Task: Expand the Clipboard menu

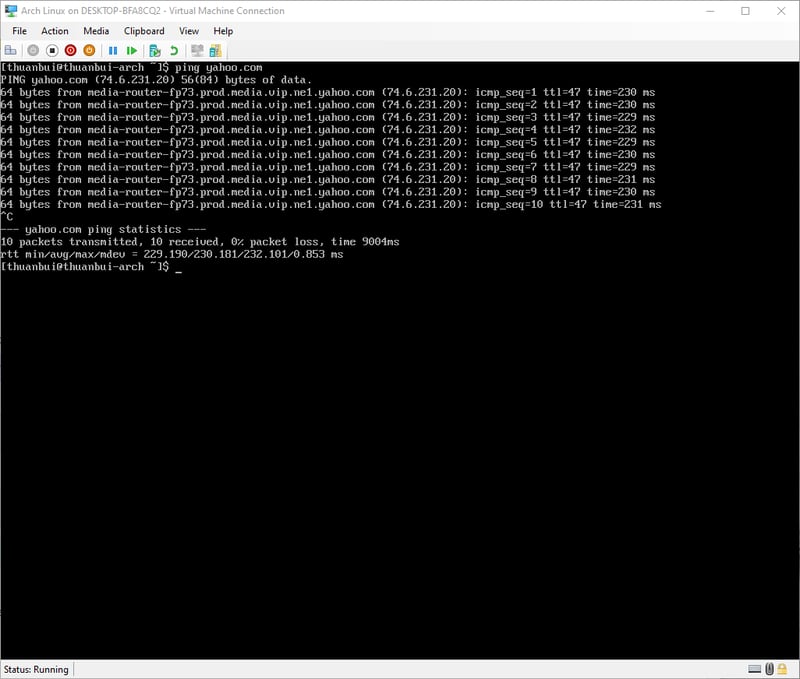Action: [x=144, y=31]
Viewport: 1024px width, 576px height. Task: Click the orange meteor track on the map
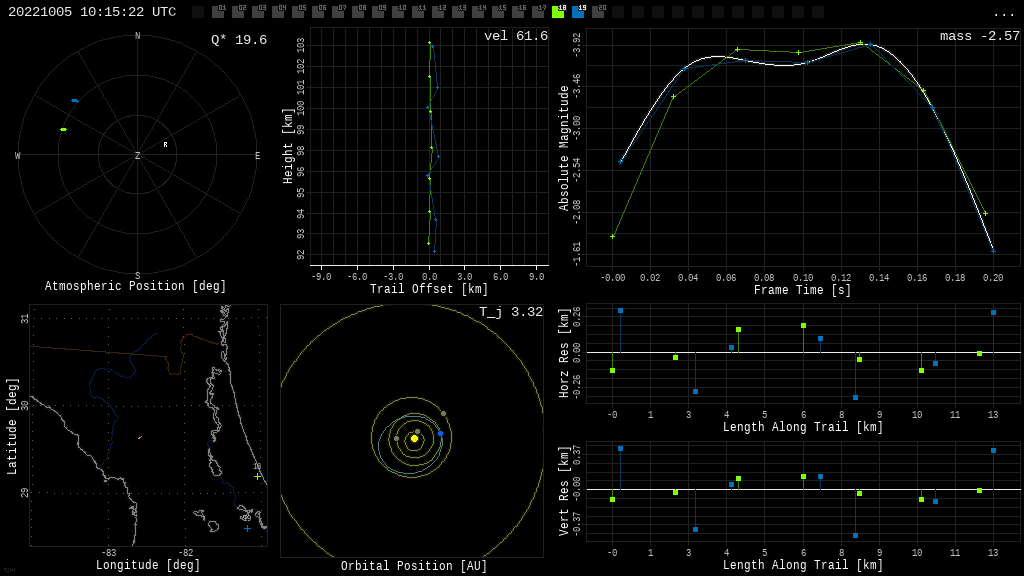(x=140, y=437)
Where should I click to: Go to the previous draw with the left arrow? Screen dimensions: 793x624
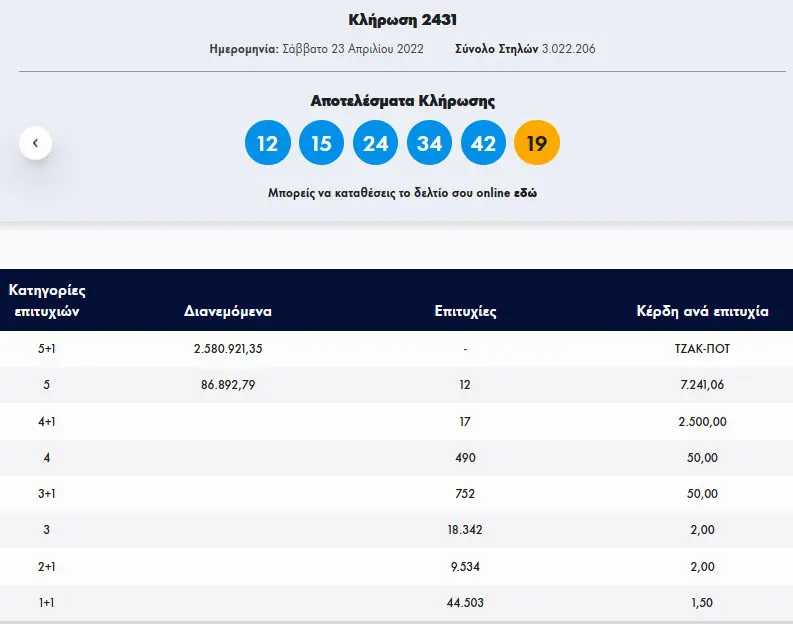[35, 143]
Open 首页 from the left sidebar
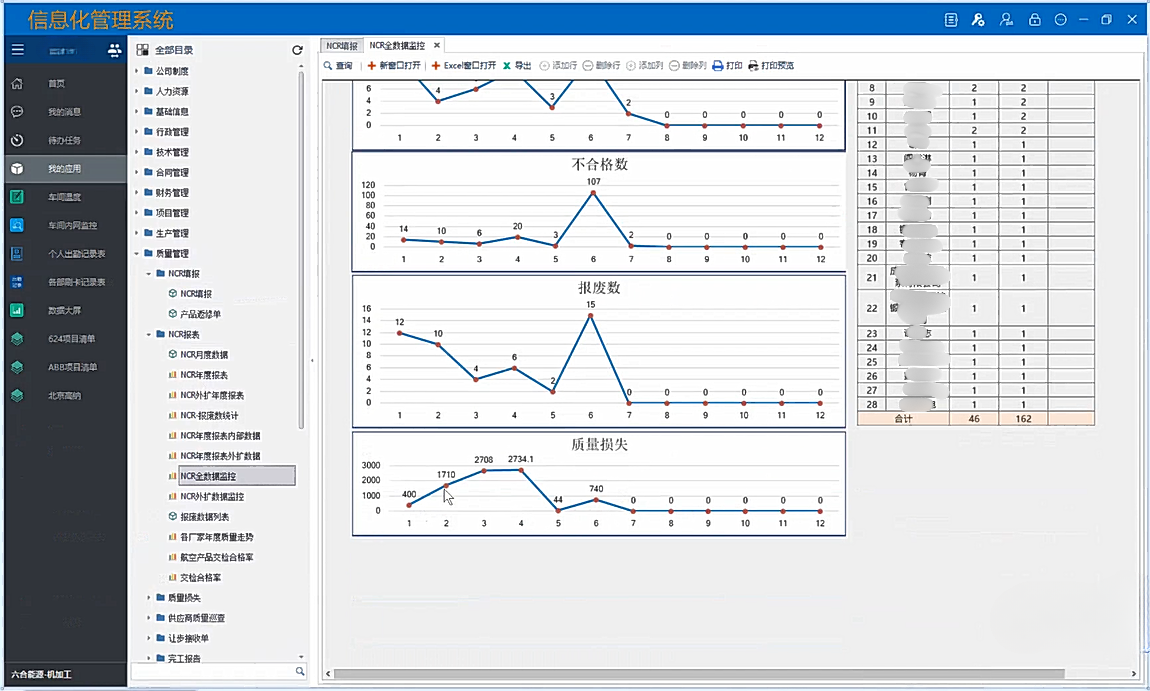The width and height of the screenshot is (1150, 691). pyautogui.click(x=56, y=84)
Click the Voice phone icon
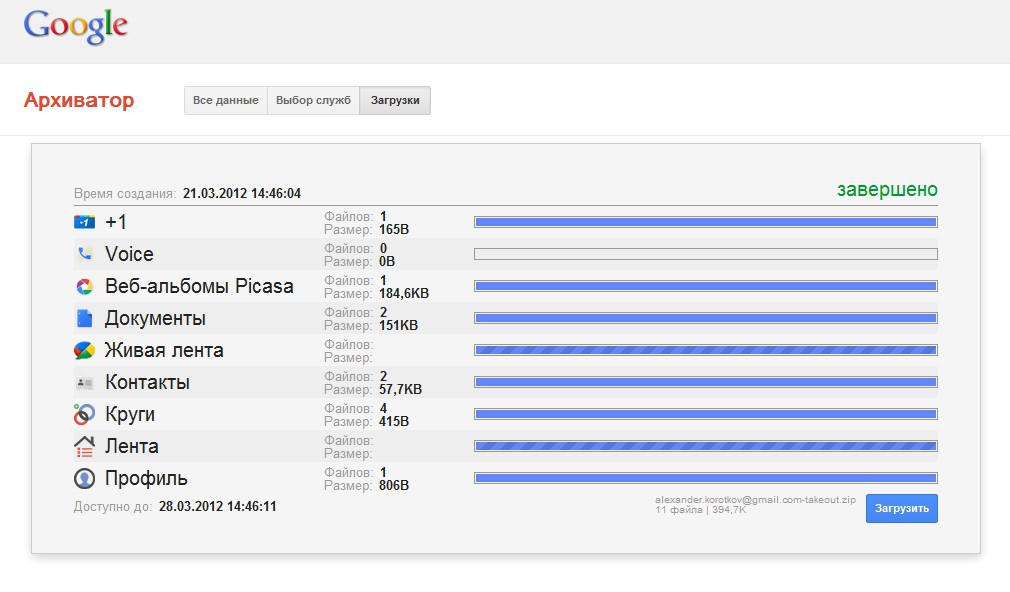 (84, 254)

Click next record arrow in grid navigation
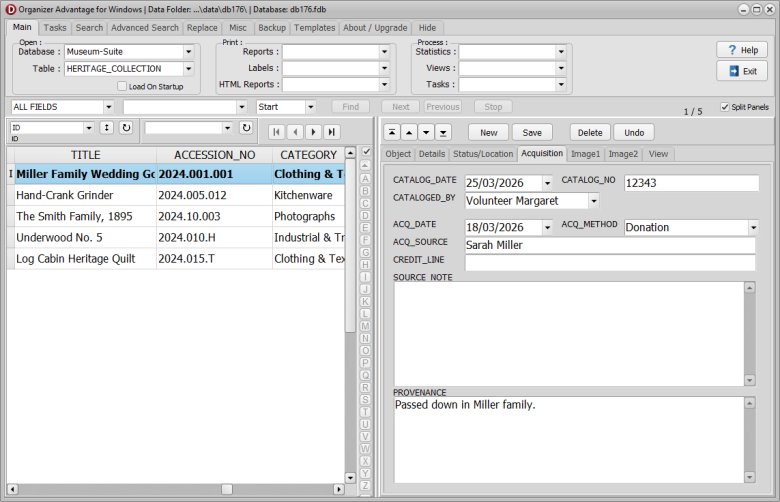(x=313, y=131)
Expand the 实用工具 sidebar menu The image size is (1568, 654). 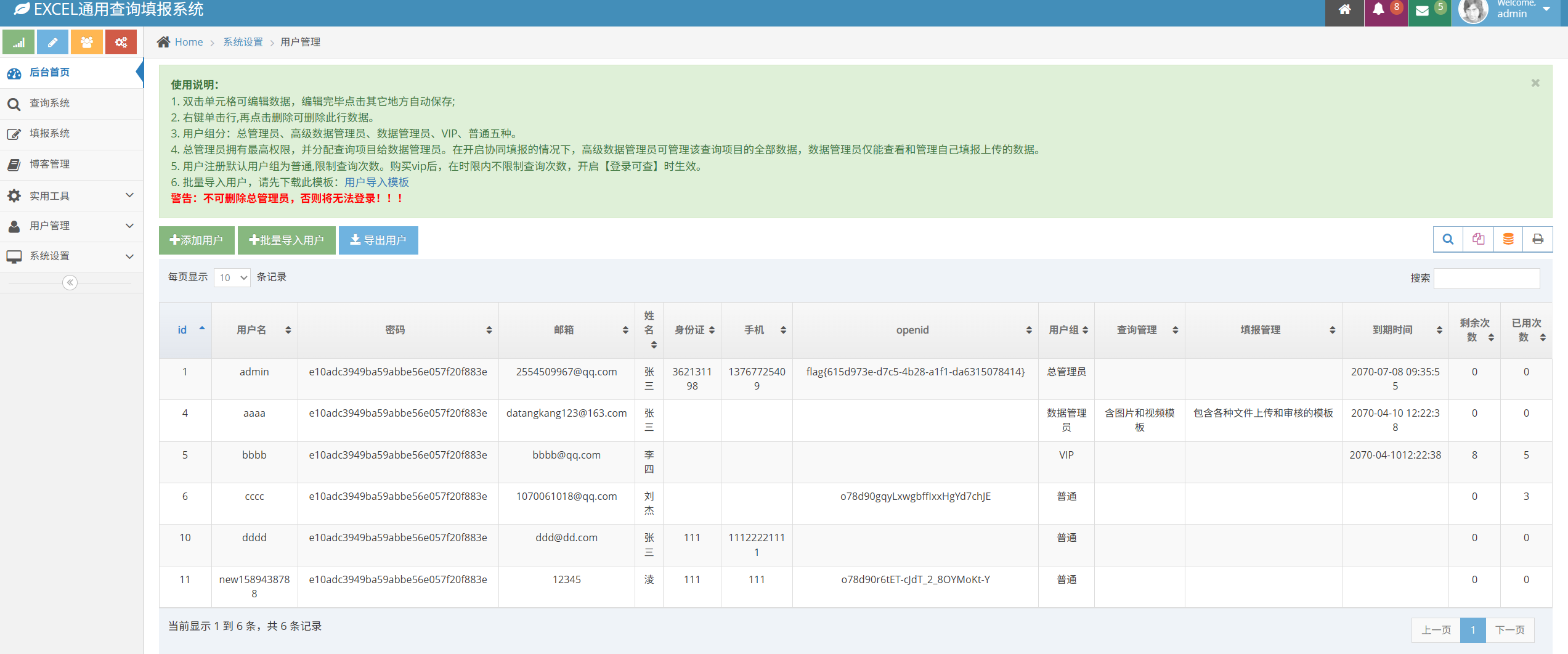71,196
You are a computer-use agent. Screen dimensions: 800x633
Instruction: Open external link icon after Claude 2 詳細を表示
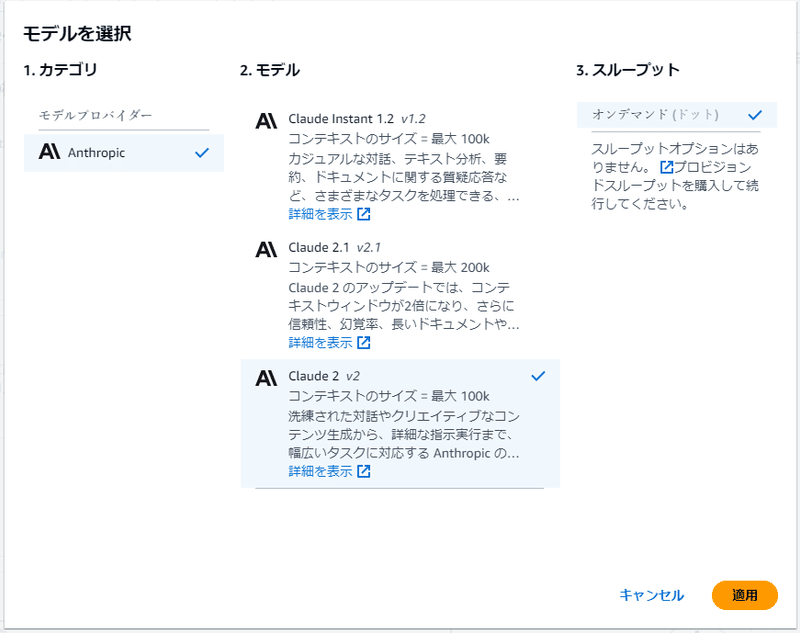pyautogui.click(x=364, y=473)
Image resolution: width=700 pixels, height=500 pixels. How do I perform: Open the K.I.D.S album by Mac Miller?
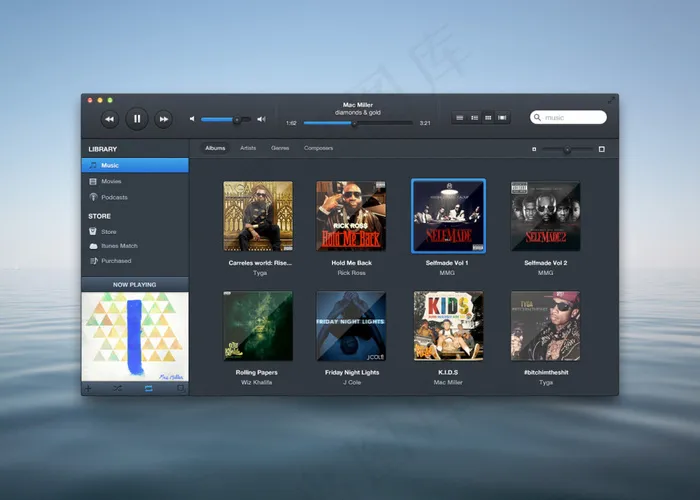click(448, 326)
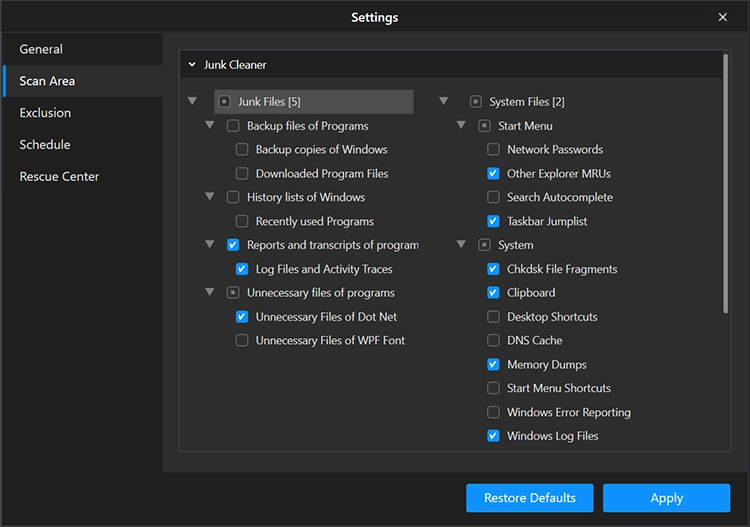Click the scan area vertical scrollbar
The image size is (750, 527).
[725, 180]
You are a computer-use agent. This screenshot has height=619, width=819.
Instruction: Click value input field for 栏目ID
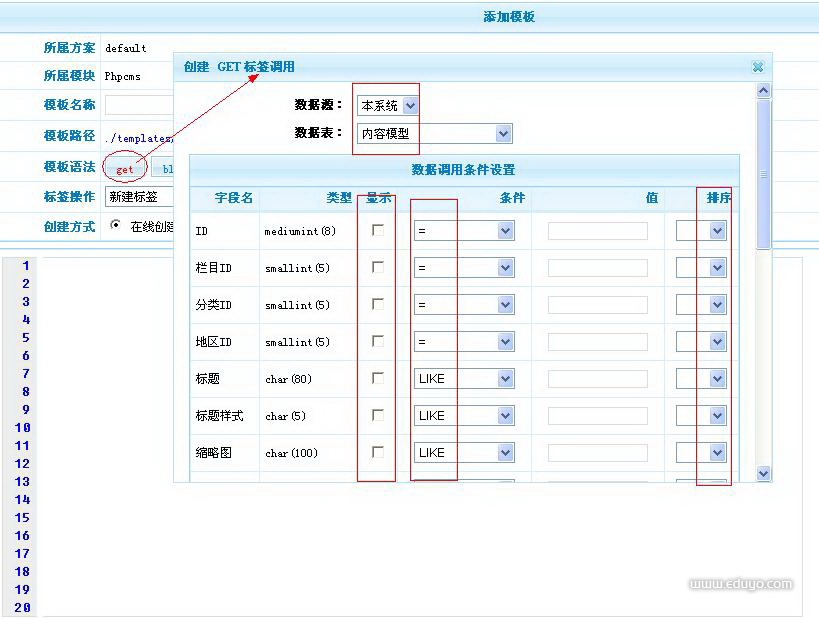click(x=598, y=268)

* _What you are asked to do_: Every line with the string "agent" in the material should be returned.

* _Answer box_:
You are a computer-use agent. Screen dimensions: 800x633
You are a computer-use agent. This screenshot has height=619, width=819.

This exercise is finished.